Saí do cinema com uma certeza: faltou à diretora Petra Costa não apenas domínio do tema, mas, sobretudo, compreensão real do problema.
Não sei se a intenção era entender ou explicar a fusão entre evangélicos e a extrema-direita, ou simplesmente narrar capítulos da história política recente do Brasil. Nenhuma dessas propostas, no entanto, foi plenamente realizada em “Apocalipse nos Trópicos”.
Ao tentar abordar o papel social das igrejas nas periferias, o documentário dedica 30 segundos ao tema e se limita a afirmar que, onde faltam ruas asfaltadas, há igrejas. Petra admite, nesse ponto, que até o início do projeto não conhecia o universo evangélico — mas conhecia Marx.
O filme, que estreia na segunda (14) na Netflix, é dividido em “atos”, apresentados como capítulos. No primeiro, “O Influenciador”, o pastor Silas Malafaia é retratado como uma figura comum. Petra anda de carro com ele, registra o sujeito xingando motociclistas e o entrevista em casa, ao lado do deputado Sóstenes Cavalcante — que é apresentado apenas como “líder da bancada evangélica”, sem qualquer contextualização.
Sóstenes nem participa da conversa. A Bancada Evangélica não é explorada como força de capitalização política nem como estrutura de poder. A sensação é de que Petra entrevista um autor sem nunca ter lido um livro dele.
No segundo ato, “Deus nos Tempos do Cólera”, há cenas de orações em espaços públicos e no Planalto durante a pandemia.
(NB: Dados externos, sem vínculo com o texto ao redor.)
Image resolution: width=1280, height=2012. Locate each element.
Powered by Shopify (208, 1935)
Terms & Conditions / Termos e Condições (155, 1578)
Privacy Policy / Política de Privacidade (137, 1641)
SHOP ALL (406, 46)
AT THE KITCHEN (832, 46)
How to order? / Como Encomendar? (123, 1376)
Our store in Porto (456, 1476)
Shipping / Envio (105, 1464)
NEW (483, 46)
Se a proposta era abordar o papel dos evangélicos na crise sanitária, o filme falha ao ignorar cultos que continuaram a ocorrer, pastores que vendiam produtos “ungidos” e teorias negacionistas. Tudo isso ficou de fora — revelando, novamente, o desconhecimento do mundo evangélico.
O terceiro ato, “Domínio”, evita citar explicitamente a Teologia do Domínio. Mostra Malafaia pedindo votos e condicionando apoio à pauta moral, mas sem abordar como manipula a Bíblia. Bolsonaro aparece como alguém raptado pela promessa de nomear um ministro evangélico ao STF. Falar em domínio sem abordar a ocupação sistemática de espaços de poder — como ANAJURE, ADHONEP ou Médicos de Cristo — é ignorar o essencial. O filme não compreende o que é, de fato, essa teologia.
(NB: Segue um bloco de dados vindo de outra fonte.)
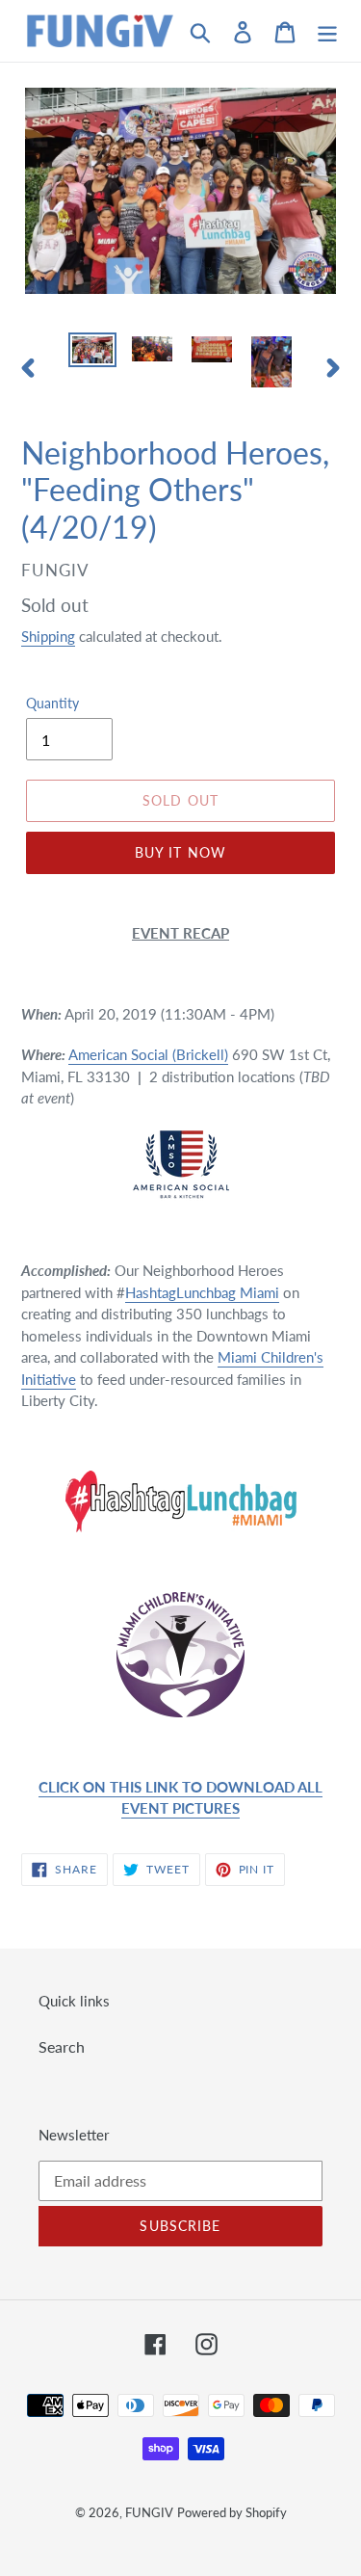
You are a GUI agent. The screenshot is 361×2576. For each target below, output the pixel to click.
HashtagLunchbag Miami (202, 1292)
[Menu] (327, 30)
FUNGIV (149, 2512)
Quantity (52, 703)
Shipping (48, 636)
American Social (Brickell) (148, 1054)
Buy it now (180, 852)
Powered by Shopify (232, 2512)
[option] (92, 354)
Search (62, 2046)
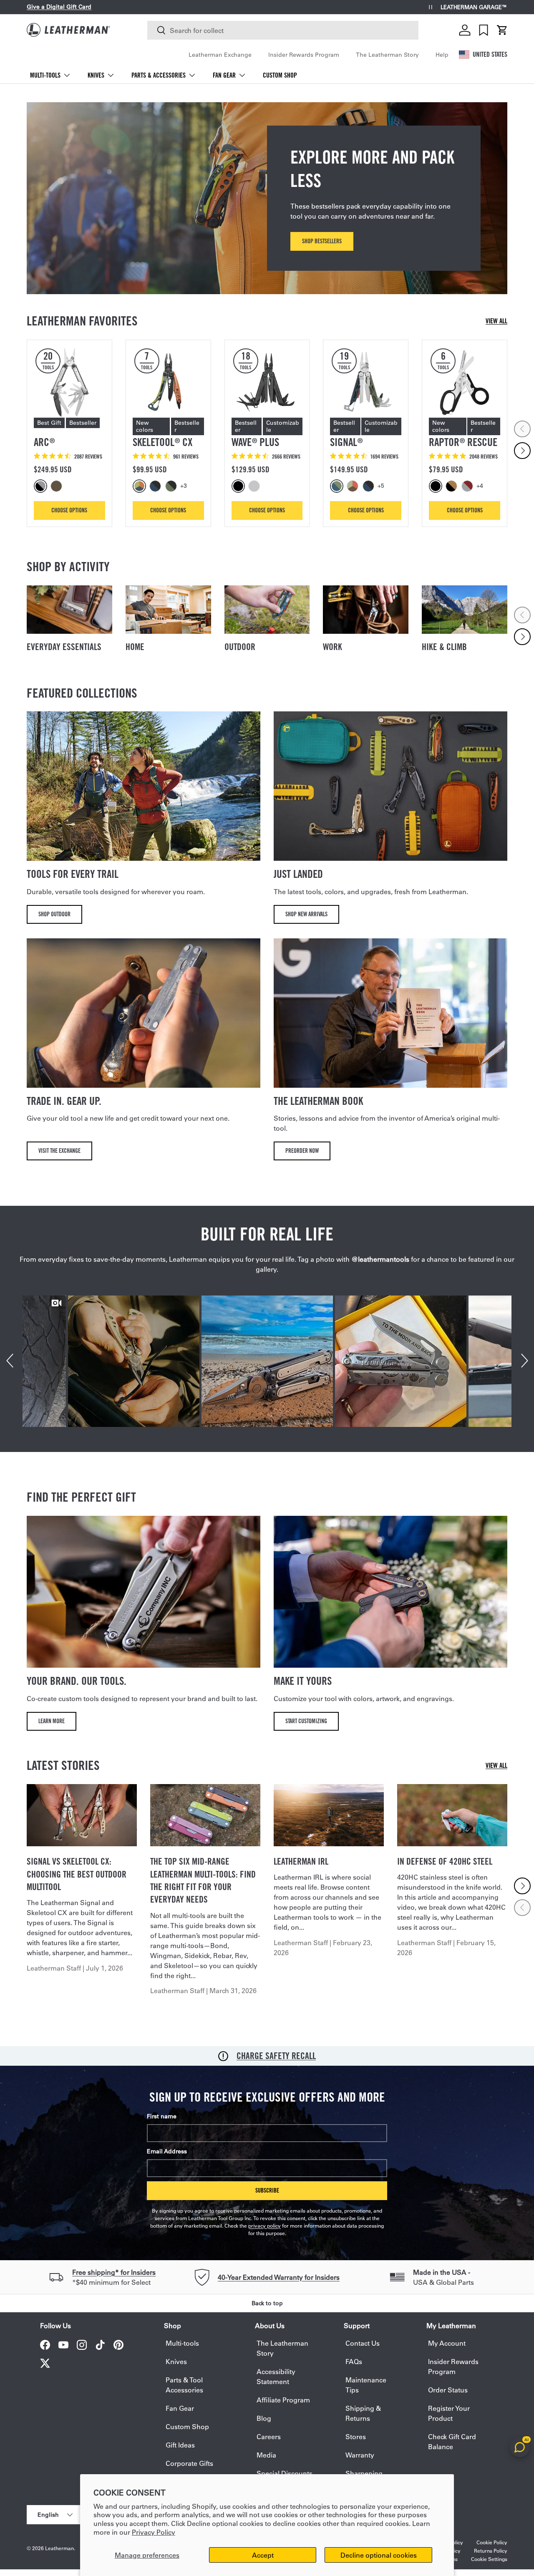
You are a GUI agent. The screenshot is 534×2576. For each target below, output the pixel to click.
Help (442, 54)
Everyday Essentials (64, 646)
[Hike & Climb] (464, 609)
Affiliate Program (283, 2399)
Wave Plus (255, 442)
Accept (263, 2555)
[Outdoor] (267, 609)
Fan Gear (224, 75)
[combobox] (282, 30)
O quarto ato, “Gênesis”, falha em entregar qualquer explicação de origem. Mostra a prisão de Lula, sua libertação, Malafaia prevendo sua derrota e Alexandre de Moraes discutindo liberdade de expressão. O título do ato é irônico: o roteiro se perde, sem apresentar a formação da Bancada Evangélica, o império de Edir Macedo ou a ascensão dos neopentecostais.
No quinto ato, “Terra Santa”, Petra entrevista Lula, que compara a retórica evangélica com a católica e a sindical. Ele acaba se tornando, ali, o principal crítico — ou inimigo — dos evangélicos. O encerramento é previsível: uma senhora diz votar em Bolsonaro por orientação do evangelho, e fiéis choram pela derrota do “escolhido de Deus”.
O epílogo, “Revelação”, trata do pós-eleição com imagens do 8 de janeiro e do clima golpista. É a parte menos problemática do filme — mas acaba abruptamente.
O documentário ignora figuras como Nikolas Ferreira, Marco Feliciano, Sergio Moro e Deltan Dallagnol. Não aborda redes sociais nem o uso de fake news nas igrejas. Malafaia aparece sem ser confrontado. O espectador que não conhece o personagem sai do filme sem saber por que ele é perigoso.
Faltou aprofundamento, confronto, curadoria teológica e política. Dizer que pastores são ricos só reforça a lógica da Teologia da Prosperidade. Dizer que elegem aliados só legitima a Teologia do Domínio. Faltou muito — principalmente, consultoria.